Funding wasn't a problem for the client in my story. They were happy to spend money. I think the initial contract was for X million USD that would have covered something like 5000 support hours on our end (was based on time spent, not per incident) and then after, it was like 300 USD per hour.

Separate project, I know I was billed out at 500 USD per hour 10 years ago. That was working with an exchange. Initially a joint venture, my company decided to divest itself. We sold all the source for the system that we developed and theyd be running to the exchange. We clearly documented our "build" process and requirements. The core part of the system (and as far as I know the only part that ever went live) was a Python app that used very specific modules, but we also had some patches that were submitted upstream, but not yet in public distributions. So, we were very explicit that you need exactly these versions of Python, these explicit versons of the libs and you need to apply our patches to the libs. We had also only developed and tested on a specific version of linux, and made the indication they should use the same, or we couldnt guarantee the software.

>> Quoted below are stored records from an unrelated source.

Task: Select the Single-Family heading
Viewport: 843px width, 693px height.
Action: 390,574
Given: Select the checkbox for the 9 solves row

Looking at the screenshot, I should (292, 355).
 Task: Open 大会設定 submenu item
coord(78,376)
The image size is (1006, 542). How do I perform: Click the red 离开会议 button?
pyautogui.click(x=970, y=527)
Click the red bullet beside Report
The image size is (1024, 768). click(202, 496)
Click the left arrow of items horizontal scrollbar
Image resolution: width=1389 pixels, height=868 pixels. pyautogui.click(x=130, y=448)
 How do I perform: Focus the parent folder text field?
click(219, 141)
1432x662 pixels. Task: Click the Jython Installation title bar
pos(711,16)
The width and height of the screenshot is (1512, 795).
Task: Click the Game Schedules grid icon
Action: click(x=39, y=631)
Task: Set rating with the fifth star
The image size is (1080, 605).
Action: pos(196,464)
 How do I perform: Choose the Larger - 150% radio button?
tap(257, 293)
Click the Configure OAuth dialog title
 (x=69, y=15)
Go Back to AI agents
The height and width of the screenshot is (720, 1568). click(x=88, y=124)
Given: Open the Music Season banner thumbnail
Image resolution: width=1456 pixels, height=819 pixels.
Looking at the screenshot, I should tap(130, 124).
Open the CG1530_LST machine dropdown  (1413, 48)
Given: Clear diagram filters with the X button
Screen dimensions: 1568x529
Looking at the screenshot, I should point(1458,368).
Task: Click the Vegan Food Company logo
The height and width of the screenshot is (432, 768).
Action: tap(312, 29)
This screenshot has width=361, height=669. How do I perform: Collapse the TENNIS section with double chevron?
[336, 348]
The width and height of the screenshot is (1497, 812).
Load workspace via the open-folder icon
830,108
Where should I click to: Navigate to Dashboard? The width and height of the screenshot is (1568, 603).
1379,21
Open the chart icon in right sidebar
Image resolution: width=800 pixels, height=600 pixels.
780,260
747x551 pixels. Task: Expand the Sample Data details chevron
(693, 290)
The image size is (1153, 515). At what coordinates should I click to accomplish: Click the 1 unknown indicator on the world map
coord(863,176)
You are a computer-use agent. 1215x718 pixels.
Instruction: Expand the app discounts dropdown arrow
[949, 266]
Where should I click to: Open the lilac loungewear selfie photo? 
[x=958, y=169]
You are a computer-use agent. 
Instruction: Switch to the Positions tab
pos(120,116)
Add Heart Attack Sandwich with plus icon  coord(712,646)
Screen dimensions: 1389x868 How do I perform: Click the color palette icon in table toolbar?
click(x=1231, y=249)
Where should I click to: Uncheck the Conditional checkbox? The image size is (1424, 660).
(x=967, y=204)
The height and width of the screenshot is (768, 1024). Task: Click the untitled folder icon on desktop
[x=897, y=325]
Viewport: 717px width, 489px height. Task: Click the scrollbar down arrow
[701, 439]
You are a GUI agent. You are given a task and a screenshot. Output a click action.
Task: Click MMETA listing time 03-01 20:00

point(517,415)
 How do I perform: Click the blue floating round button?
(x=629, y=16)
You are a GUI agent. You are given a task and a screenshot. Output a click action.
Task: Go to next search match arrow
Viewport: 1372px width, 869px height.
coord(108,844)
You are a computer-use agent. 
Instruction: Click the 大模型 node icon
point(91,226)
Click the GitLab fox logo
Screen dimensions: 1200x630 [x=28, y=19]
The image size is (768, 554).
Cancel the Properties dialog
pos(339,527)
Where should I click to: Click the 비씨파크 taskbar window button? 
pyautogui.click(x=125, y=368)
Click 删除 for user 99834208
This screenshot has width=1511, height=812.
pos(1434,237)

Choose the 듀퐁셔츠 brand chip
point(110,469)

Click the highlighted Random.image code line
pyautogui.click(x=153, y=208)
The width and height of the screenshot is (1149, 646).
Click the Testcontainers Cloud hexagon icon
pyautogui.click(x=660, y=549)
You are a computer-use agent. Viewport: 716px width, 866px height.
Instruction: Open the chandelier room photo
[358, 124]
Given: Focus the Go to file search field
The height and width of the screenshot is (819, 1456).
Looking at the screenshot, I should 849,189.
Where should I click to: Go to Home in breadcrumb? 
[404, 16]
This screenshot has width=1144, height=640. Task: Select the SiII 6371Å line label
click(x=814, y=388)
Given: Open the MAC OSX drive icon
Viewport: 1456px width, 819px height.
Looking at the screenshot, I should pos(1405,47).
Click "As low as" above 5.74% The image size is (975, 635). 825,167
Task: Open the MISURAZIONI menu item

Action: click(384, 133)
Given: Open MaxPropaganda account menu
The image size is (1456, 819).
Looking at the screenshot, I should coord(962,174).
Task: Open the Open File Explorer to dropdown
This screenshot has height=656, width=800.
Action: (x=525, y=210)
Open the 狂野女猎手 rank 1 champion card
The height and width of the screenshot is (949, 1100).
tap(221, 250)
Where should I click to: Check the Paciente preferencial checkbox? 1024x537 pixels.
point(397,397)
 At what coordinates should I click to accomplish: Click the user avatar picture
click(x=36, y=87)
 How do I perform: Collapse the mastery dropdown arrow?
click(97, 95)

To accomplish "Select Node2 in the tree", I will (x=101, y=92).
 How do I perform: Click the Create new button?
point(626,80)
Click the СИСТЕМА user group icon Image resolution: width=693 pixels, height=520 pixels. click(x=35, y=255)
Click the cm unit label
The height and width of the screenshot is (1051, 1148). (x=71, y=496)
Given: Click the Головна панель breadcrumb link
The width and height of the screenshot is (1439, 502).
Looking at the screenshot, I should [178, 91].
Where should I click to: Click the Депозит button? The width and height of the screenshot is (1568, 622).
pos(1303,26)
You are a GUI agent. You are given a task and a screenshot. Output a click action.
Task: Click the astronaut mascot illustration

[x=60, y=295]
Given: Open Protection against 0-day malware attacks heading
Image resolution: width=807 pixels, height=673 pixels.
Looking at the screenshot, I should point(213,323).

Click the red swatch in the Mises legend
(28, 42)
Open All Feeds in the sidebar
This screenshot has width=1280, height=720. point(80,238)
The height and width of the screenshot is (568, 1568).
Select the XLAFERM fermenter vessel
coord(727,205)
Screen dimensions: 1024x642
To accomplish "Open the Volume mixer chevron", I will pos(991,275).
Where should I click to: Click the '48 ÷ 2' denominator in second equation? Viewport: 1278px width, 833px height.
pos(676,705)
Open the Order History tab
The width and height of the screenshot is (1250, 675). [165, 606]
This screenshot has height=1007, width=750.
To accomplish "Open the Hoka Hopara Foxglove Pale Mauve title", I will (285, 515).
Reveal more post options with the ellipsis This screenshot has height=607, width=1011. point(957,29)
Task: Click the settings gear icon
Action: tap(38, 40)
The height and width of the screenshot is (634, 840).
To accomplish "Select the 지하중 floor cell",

Well, we handed all of the source and documentation to the exchange. They, in turn, hired an outside consulting group. For the life of them, they could not get it to work. First question asked was: did you follow the instructions? Response was "of course, do you think we're idiots?"

The assertion that they followed the instructions exactly sent me down around a 3 week debugging session, attempting to reproduce the issues they were having in our office. Starting from scratch and the exact instructions I had written up for them (I was the only author of the Python app that was failing), I could not reproduce the issue.

After 3 weeks of back and forth, escalations on all sides and some thinly veiled accusations of sabotage, I went on site, sat down with the consultant, told him to start from scratch and show me what he'd been doing.

First thing I notice is that he installs the latest version of Python, and latest version of all the extra libs we needed. He'd completely ignored all of our instructions despite telling us the exact opposite!

It took all of 15 minutes to identify and correct the issue. Ended up billing close to 40K USD in support because the contractor didnt follow instructions and, well, lied (intentional or not) about having done so. Never heard a peep about it from management about the hours or questioning the resolution, and as far as I know the exchange paid the bill without question, even in the height of the aftermath of the 2008 crash.